The simple answer; a talented copywriter. I had never heard of a copywriter until I became one. I would listen to radio adverts but I never knew that there was a specific person, with a specific skill set, who crafted commercials. It was the on the job training that got me to really understand the role of the copywriter. Here are some of the most important lessons I have learned over this span of time. Point to note, most of my career was in radio.
- The copywriter is the most important person in a radio station – I used to think it was a radio presenter. But it actually is the copywriter. Radio can only survive if there is revenue, case in point, the slow demise of Easy / Nation FM and Q FM in Kenya. You may have great shows and show hosts, but if you do not have copywriters to craft compelling campaigns that advertisers can buy into – no money comes in- the end.
- Great copywriting is all about making a sale – some adverts make you laugh, some irritate you, but a good advert has to drive in revenue. That is the bottom line. Adverts are a strategy to increase sales.
- Every commercial needs a call to action – it doesn’t have to specifically say “Buy Now!” or “Donate today” a good copywriter should be able to craft a 30 second commercial and attract you to a product or service and make you want it. Case in point. he Tusker and Safaricom commercials below.

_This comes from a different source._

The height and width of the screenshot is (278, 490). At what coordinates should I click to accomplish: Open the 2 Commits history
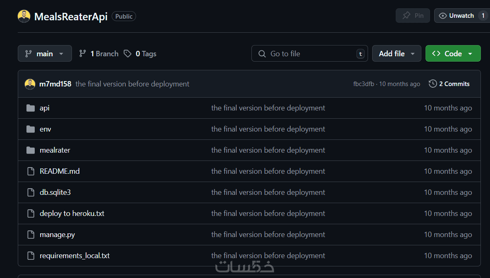[454, 84]
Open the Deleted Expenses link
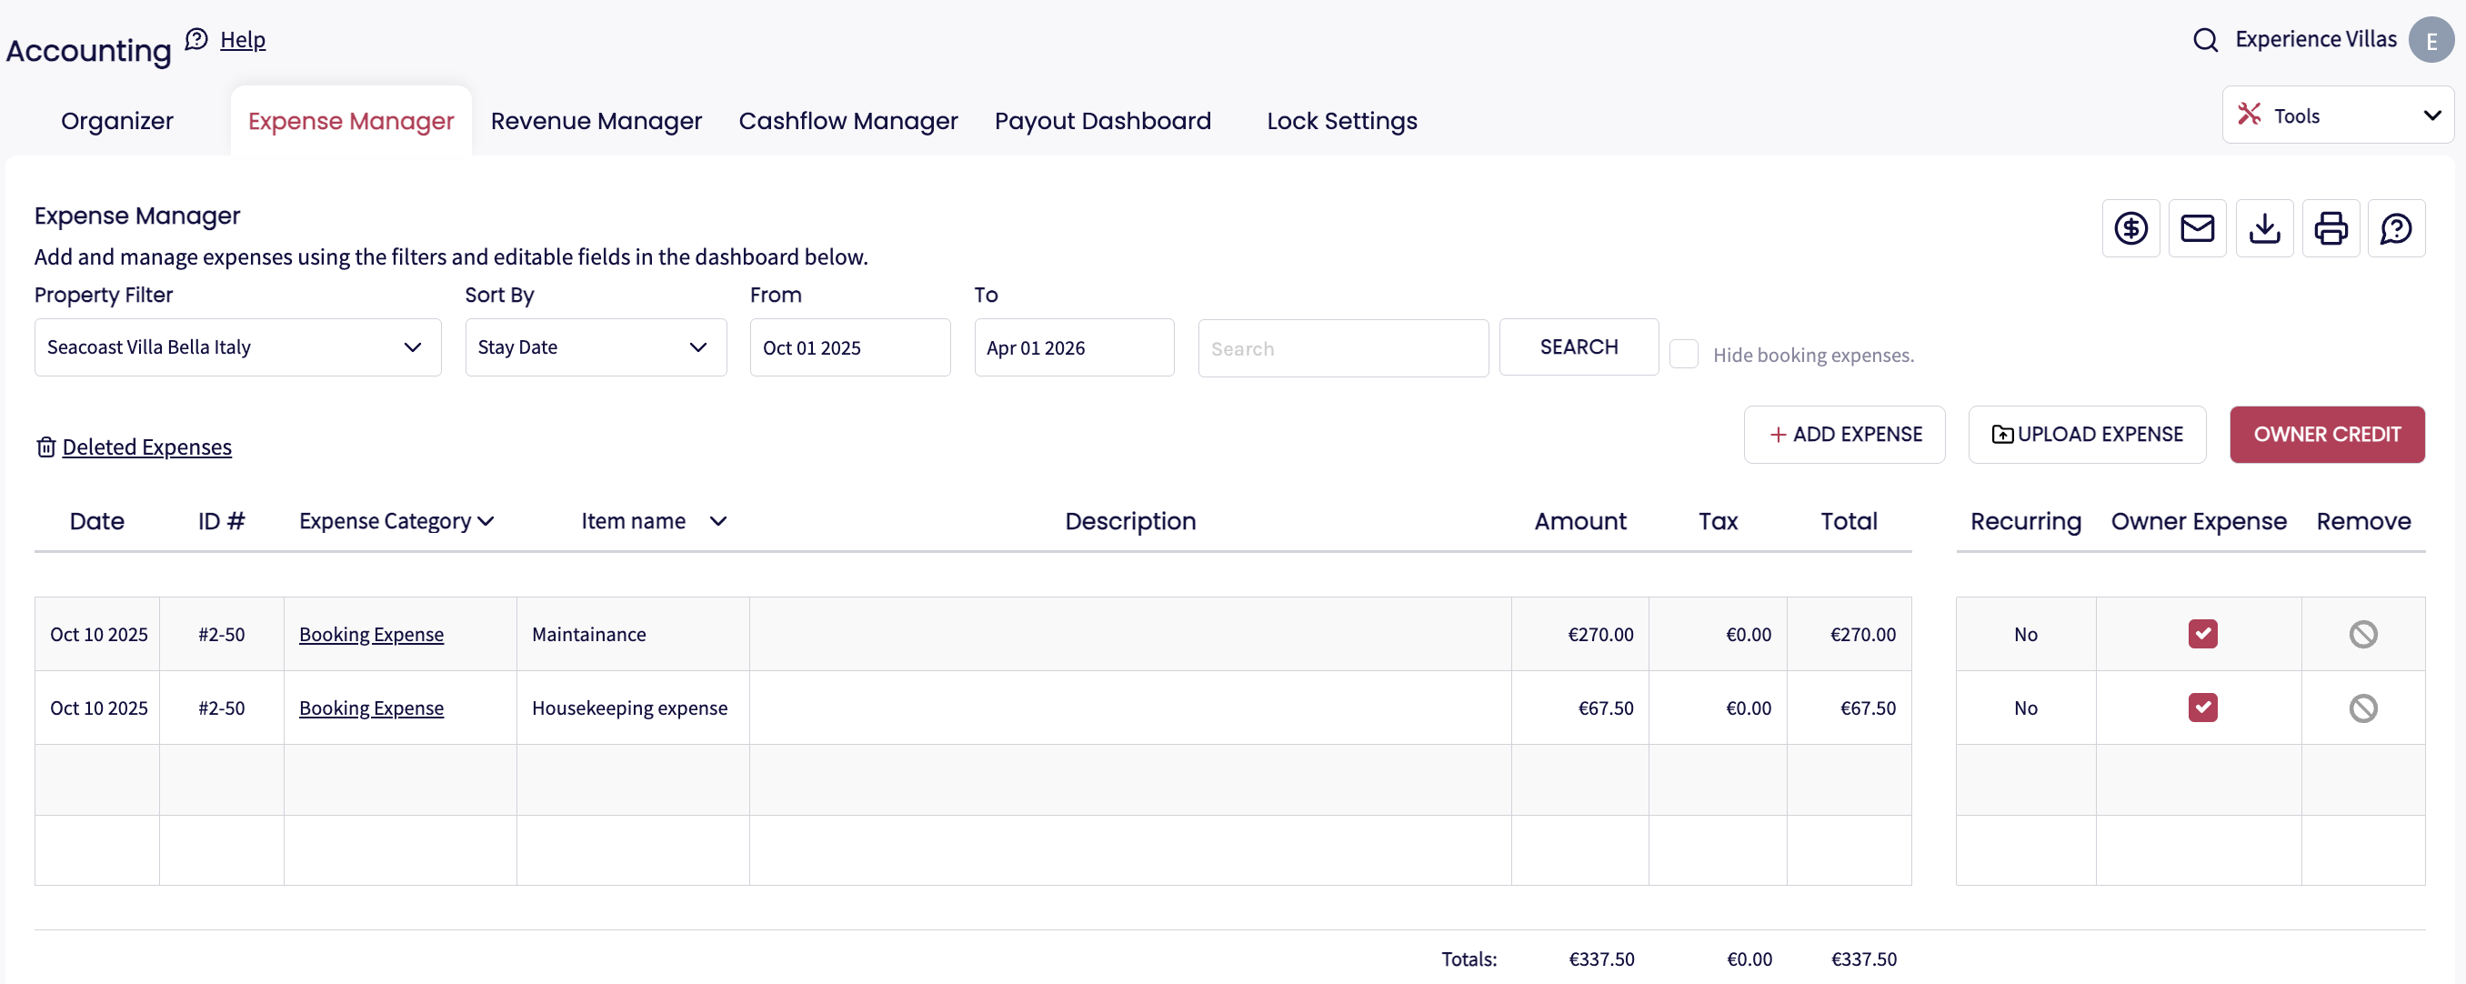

- You need to sell a singular message – In this market it’s only Safaricom and Tusker brands that seem to get this right most of the time. A singular message gives the viewer or listener of the commercial, time to build an emotional connection.
Have a look:
It gives me goosebumps every time I watch it.
- You need a Unique Selling Proposition (USP) – every brand needs to define itself uniquely from the competition. In every form of advertisement, it needs to reiterate this message.
This is the singular message we previously mentioned. Safaricom is currently pushing the #Twaweza campaign – it’s says “when we come together we can do anything”. But if you look at how the commercials are packaged, it always includes itself in the process. Notice subtle things like the use of a cell phone (It’s a telecom company). Look at Tusker; it’s about the “US” in “Every Tusker” this is depicted figuratively and physically in the commercial. A good USP isn’t just stating a phrase; it’s about reinforcing your claim in your imagery, sound etc, to make it stick. That’s how you make it uniquely yours as a brand.
The human mind simplifies information – don’t make your viewers think too hard. If you do, they switch off mentally. Tell a compelling story that sells your specific product or service clearly. Secondly, don’t clutter your audience with information. Kenyan commercials in general, have an irritating habit of slapping website addresses, 2-3 phone numbers and several email addresses. No one waits for commercials to write down information. Either give one phone number which is easy to recall after two mentions in the commercial OR a simple email. Nothing more.
A commercial is an intrusion of entertainment -it is unwelcome. When you package your commercial well the audience is more forgiving.
Tick Tock – You only have 3 seconds to draw the attention of the viewer/ listener. If you can’t keep someone glued in that time frame, you have lost them.
Now with those few pointers, let’s look at these two commercials.
This add is compelling to watch, but once it’s over I am left to wonder what this is about. The challenge is that there is no call to action. Secondly, it is an introduction to a new concept which is not apparently clear. If this is part of a series of commercials, it’s time they unleash the rest of the series because “Unbank yourself” doesn’t mean anything AT ALL CBA!!! You need to define it for us to understand you.
This commercial, I can tell, Tonoka Steel was going somewhere with it, taking a more fantasy sci-fi approach, but the execution needed a little work. Secondly, they used the comparison model. I think, unless you are selling detergent, focus on selling your unique proposition. If they had done this, their 44 second commercial would have introduced us and compelled us to understand why Tonoka Steel, is a better product than what exists in the market. This was poor story development which squandered time and failed to say anything significant.